Il Divo are due to release their new album, Timeless, in August. The first single, Hola, is a Spanish translation of the Adele ballad Hello. “That was Sebastien’s idea,” says Miller. “The concept for the album kind of evolved over time as we were looking at all of the songs that were on our previous albums and trying to find a common theme.

“People keep asking us all the time, ‘what’s the secret to Il Divo?’ and we have no clue. There’s no one thing that we can pin down. We looked across all our previous albums and said ‘what are the common themes? OK, romance – that makes sense; big drama in the arrangement or in the song or in the melody – OK, that makes sense’. What we found was there were so many different types of songs that we’ve covered – stuff that’s music theatre, standards, Frank Sinatra, 80s pop ballads, Latin music; there’s so much variety across all of our albums. What we do is we will take a song and it kind of doesn’t matter what genre it’s from, we will take that song and bring it into our universe and really make it our own and put our stamp on it, and there’s something really exciting about that.

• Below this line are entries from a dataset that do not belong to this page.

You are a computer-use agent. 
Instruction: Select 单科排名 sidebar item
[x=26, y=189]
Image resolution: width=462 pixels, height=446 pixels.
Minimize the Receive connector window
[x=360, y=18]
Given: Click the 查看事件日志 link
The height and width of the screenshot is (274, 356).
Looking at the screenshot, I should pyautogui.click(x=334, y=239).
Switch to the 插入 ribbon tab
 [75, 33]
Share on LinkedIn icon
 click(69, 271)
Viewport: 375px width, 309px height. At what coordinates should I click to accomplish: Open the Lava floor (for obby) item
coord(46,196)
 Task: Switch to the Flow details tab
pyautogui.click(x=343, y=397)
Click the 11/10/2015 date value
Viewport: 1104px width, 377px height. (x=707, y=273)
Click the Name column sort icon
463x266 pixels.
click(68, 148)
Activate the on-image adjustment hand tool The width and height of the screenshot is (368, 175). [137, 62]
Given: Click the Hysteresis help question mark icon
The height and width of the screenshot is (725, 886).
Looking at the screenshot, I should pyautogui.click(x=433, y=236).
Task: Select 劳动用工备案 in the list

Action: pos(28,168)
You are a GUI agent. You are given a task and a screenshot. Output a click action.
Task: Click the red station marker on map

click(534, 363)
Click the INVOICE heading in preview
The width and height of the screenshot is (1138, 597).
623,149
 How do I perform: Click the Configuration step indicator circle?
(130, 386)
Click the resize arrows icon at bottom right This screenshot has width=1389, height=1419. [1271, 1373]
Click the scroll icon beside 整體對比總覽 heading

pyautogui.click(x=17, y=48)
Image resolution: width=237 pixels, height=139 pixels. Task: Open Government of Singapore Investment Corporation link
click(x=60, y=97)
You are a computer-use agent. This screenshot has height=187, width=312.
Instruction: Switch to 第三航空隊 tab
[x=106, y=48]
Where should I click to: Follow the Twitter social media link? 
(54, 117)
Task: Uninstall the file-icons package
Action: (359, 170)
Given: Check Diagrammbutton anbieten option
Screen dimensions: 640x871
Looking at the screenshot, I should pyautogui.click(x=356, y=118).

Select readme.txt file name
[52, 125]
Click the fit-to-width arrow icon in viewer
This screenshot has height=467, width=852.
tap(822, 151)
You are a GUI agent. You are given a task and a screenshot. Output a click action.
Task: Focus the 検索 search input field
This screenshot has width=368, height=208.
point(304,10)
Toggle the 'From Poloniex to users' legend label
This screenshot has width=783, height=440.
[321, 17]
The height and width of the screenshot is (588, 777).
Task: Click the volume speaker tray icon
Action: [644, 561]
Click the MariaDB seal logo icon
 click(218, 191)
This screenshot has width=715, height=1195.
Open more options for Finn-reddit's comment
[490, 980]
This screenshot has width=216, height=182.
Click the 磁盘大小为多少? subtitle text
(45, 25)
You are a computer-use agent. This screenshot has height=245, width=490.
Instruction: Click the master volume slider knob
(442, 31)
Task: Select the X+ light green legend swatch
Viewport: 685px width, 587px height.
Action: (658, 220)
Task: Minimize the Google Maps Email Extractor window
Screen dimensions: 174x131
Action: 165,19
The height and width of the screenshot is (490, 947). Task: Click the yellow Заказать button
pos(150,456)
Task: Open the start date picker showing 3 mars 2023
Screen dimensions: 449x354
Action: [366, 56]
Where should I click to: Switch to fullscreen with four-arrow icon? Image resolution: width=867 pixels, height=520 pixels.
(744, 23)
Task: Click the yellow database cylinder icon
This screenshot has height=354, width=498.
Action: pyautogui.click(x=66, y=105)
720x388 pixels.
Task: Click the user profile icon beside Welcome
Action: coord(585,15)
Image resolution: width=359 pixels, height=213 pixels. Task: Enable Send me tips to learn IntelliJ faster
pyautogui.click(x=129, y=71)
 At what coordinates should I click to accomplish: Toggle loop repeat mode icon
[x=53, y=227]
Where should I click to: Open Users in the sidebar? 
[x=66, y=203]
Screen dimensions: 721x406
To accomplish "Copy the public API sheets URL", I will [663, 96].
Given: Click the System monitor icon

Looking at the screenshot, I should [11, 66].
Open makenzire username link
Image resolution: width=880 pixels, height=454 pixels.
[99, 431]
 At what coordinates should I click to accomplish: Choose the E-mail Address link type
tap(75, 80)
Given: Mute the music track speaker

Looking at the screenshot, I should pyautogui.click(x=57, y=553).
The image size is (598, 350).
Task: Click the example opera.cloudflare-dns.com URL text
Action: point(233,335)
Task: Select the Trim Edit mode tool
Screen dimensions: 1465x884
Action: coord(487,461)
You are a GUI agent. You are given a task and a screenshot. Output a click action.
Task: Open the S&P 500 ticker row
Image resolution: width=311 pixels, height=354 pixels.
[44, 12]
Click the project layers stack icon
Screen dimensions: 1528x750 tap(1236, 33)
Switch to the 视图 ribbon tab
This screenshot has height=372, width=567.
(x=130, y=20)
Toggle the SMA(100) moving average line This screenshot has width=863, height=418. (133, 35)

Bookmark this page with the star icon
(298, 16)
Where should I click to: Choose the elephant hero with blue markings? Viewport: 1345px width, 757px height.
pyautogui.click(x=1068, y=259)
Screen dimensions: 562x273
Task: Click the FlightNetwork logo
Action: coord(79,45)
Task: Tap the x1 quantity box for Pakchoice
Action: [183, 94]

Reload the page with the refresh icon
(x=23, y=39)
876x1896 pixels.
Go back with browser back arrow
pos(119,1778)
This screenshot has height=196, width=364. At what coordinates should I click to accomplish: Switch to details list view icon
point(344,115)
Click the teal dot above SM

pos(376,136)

“So that was the general concept with what we wanted to achieve with Timeless. We went through and created a list of I don’t even remember how many songs, it was somewhere in the neighbourhood of 80 or 90, as we distilled it down to what is the most iconic song of each decade, and for our opinion these 10 tracks were the most iconic songs. Obviously for the most recent period Adele’s Hello was the most iconic song in recent memory so we approached her about it and she gave us permission then we went and put it into a Spanish translation. She said ‘That’s an interesting idea’ and gave us permission for that as well and then we went through our usual process of let’s take this and make it our own, put it in our voices and see what happens. What came out then became the lead track of the album because the nature of the song and what she wrote is already so dramatic and that’s one of the big pillars of Il Divo so it was a perfect fit.”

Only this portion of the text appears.